> [To do]: Once you find the line with "Where should I click to: Toggle" in the entries below, return exactly every line from it through the line with "Click the word".

> [Extracted information]:
☆ ☆ ☆ ☆ ☆

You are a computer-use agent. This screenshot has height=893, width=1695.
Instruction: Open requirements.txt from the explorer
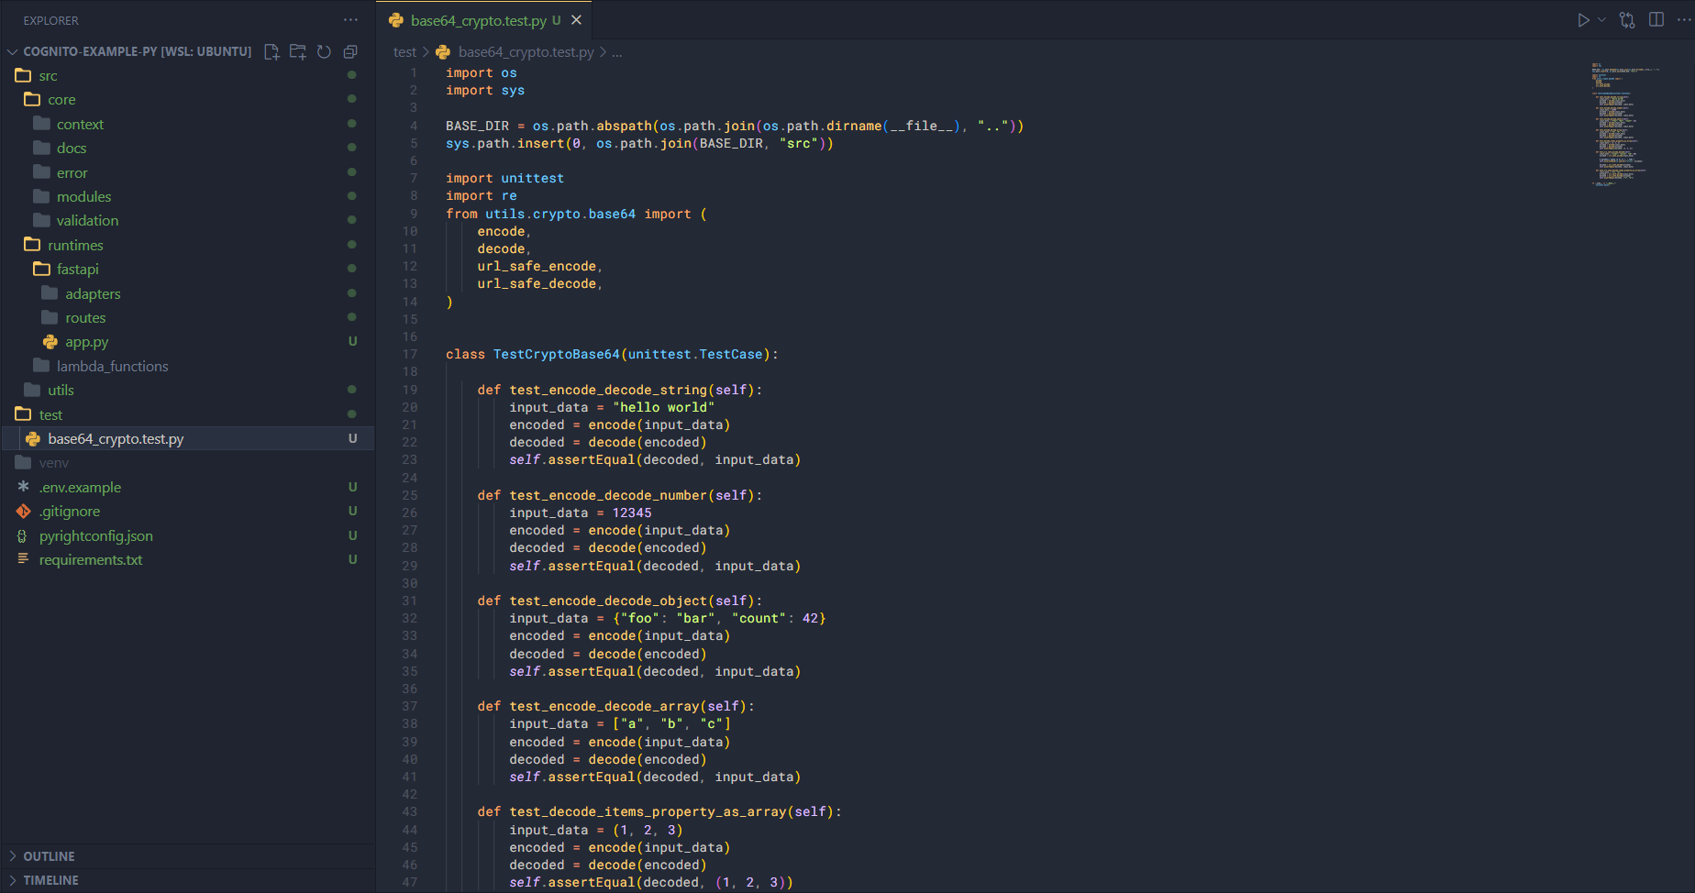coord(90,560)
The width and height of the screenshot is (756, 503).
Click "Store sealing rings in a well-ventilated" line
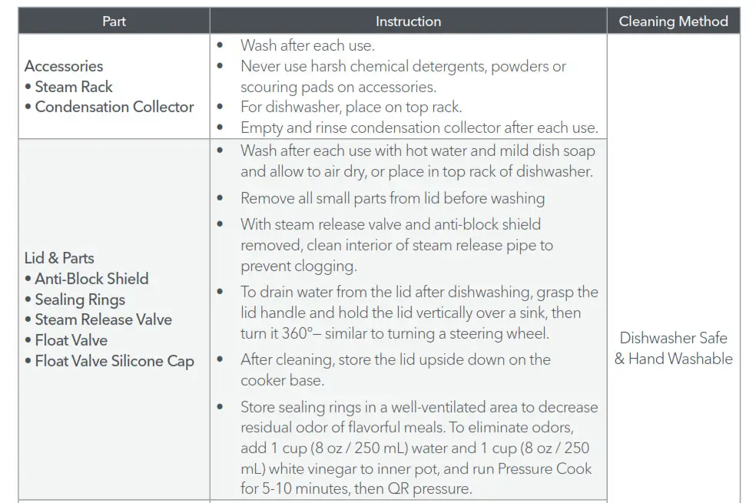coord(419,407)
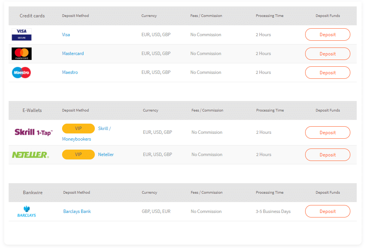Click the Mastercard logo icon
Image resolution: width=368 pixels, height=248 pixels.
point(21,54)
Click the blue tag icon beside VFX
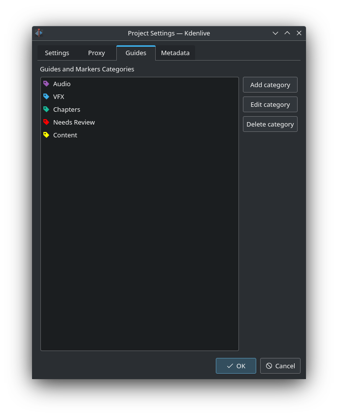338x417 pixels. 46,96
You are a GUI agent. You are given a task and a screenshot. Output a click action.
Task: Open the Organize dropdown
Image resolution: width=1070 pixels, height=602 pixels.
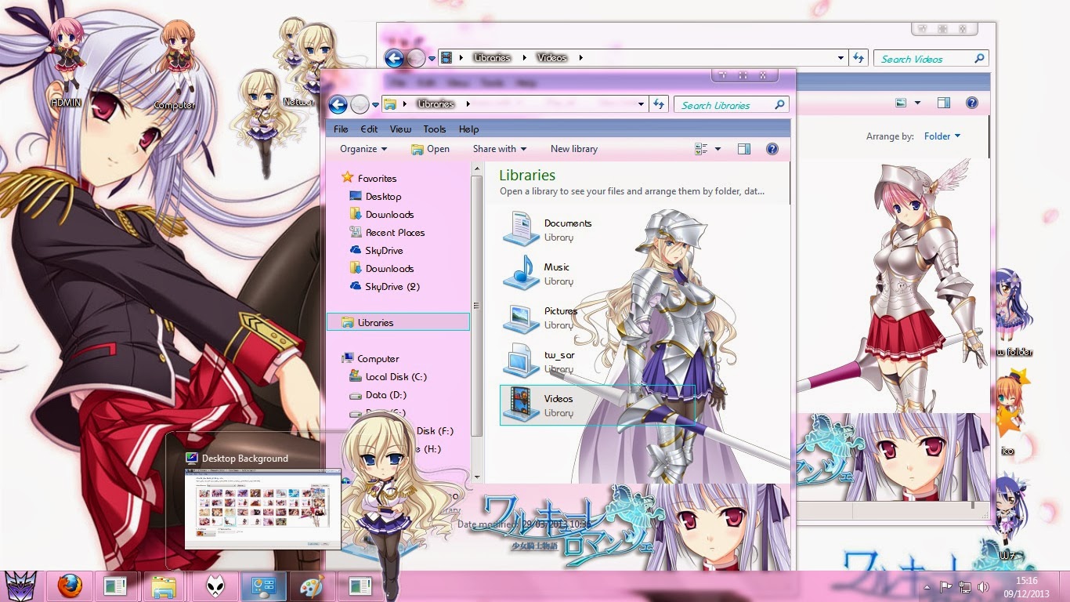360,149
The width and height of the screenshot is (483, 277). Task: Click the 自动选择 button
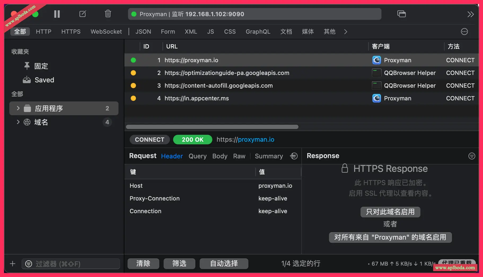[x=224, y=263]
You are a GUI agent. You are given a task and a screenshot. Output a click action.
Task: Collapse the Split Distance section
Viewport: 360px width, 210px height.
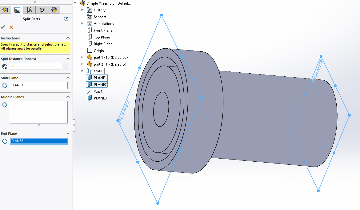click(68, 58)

☆ ☆ ☆ ☆ ☆

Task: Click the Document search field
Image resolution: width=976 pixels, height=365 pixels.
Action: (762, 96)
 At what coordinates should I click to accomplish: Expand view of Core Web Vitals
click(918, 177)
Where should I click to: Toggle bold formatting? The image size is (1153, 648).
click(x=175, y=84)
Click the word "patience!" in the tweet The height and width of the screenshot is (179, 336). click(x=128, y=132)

☆ ☆ ☆ ☆ ☆

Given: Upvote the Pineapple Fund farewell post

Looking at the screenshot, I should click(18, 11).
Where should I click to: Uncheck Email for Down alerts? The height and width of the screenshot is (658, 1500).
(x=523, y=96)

☆ ☆ ☆ ☆ ☆

> [Task response]:
Where should I click to: Toggle bold formatting? The image size is (1153, 648).
click(x=175, y=84)
Click the word "patience!" in the tweet The height and width of the screenshot is (179, 336). click(x=128, y=132)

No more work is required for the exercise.